What is expected:
Using the data below, copy out all lines with the word "bookmark".

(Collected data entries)
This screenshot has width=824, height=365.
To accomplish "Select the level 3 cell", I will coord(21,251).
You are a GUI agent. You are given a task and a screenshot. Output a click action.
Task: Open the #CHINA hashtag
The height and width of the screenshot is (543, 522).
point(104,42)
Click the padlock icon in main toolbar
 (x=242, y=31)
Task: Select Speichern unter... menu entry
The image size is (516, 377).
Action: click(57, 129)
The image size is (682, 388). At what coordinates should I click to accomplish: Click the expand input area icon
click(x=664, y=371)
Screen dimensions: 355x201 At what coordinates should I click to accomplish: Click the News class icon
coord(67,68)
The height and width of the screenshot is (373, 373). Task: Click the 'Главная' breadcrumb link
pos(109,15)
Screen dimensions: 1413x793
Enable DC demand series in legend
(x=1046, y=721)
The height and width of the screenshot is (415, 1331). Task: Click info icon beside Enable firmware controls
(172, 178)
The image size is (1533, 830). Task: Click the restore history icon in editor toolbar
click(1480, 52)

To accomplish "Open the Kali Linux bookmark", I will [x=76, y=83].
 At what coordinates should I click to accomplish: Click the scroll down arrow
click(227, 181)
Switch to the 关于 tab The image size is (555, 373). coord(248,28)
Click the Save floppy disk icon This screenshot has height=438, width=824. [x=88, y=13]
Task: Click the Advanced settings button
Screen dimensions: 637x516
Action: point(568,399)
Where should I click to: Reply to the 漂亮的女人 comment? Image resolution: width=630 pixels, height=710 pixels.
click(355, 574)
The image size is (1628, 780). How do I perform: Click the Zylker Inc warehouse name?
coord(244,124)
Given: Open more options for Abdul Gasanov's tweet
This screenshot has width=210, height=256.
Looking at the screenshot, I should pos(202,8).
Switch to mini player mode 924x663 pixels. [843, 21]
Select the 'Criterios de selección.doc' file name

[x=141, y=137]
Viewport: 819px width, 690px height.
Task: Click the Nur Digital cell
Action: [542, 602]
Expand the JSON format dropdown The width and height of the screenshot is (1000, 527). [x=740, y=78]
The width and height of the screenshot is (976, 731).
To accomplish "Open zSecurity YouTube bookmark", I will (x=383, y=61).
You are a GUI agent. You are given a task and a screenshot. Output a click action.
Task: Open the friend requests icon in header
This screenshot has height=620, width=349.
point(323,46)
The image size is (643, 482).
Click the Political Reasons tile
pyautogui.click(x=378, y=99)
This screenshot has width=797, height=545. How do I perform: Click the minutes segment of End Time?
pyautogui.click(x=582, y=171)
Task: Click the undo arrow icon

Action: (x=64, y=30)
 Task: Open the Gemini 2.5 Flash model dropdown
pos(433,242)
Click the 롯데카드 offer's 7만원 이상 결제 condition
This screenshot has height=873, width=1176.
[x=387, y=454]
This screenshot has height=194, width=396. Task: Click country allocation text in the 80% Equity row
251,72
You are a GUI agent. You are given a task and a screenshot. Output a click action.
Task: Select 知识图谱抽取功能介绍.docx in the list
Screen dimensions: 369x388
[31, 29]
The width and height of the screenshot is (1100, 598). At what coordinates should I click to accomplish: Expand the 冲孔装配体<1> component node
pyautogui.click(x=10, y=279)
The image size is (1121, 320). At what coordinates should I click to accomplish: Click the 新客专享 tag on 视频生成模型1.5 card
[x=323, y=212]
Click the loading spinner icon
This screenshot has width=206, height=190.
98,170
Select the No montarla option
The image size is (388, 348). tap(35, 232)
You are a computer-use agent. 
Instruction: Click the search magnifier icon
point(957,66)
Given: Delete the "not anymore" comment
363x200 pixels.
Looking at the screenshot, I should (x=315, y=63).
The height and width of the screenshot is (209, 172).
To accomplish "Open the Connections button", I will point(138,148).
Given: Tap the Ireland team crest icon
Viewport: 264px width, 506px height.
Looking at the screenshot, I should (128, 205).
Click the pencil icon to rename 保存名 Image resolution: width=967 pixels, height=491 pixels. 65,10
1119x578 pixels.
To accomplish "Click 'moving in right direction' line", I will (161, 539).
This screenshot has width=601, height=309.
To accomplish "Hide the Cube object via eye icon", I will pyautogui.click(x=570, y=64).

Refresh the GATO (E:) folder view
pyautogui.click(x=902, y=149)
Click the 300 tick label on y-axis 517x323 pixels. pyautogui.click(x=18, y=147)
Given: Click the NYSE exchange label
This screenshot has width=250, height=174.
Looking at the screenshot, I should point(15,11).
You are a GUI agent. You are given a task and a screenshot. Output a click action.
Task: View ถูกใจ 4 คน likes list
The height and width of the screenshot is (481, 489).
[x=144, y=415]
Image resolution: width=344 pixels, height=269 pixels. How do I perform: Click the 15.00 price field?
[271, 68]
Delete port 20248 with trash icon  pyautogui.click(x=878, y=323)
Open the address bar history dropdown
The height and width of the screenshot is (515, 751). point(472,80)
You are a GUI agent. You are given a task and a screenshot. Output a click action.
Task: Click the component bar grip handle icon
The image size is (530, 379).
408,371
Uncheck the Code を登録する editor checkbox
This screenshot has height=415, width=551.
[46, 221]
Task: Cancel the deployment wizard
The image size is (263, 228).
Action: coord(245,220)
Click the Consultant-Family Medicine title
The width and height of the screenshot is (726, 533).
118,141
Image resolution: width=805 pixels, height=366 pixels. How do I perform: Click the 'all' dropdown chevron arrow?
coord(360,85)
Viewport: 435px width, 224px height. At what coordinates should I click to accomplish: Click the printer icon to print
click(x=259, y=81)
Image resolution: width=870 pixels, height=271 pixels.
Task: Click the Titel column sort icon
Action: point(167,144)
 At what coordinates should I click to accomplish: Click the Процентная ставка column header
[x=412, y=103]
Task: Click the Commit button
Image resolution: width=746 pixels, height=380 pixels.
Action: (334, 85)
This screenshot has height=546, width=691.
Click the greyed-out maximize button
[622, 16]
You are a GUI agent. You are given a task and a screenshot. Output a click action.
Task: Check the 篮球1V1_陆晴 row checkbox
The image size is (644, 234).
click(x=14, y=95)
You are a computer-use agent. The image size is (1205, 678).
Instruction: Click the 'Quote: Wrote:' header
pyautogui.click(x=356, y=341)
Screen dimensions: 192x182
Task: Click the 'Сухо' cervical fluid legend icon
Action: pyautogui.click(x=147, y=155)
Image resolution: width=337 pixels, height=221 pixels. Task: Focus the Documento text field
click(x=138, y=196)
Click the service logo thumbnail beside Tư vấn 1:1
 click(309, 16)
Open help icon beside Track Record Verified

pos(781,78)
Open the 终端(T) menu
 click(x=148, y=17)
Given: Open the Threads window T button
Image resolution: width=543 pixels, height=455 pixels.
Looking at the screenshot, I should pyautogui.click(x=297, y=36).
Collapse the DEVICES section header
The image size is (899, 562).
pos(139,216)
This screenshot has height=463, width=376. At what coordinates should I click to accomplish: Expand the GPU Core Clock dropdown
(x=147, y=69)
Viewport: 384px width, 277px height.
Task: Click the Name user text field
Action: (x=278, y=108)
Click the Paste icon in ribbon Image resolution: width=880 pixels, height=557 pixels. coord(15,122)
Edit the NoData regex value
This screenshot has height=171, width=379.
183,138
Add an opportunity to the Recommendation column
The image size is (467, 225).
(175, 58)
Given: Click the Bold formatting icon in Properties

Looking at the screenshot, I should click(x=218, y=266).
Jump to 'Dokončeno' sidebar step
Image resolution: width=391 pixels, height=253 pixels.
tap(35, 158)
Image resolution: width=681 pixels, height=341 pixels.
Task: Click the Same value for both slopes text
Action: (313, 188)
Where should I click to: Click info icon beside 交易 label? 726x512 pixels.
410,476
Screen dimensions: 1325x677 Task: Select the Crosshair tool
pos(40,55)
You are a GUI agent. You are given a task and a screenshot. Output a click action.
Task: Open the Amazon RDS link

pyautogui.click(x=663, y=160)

Written reply:
To accomplish "Open the Kali Linux bookmark", I will [x=76, y=83].
To accomplish "Open zSecurity YouTube bookmark", I will (x=383, y=61).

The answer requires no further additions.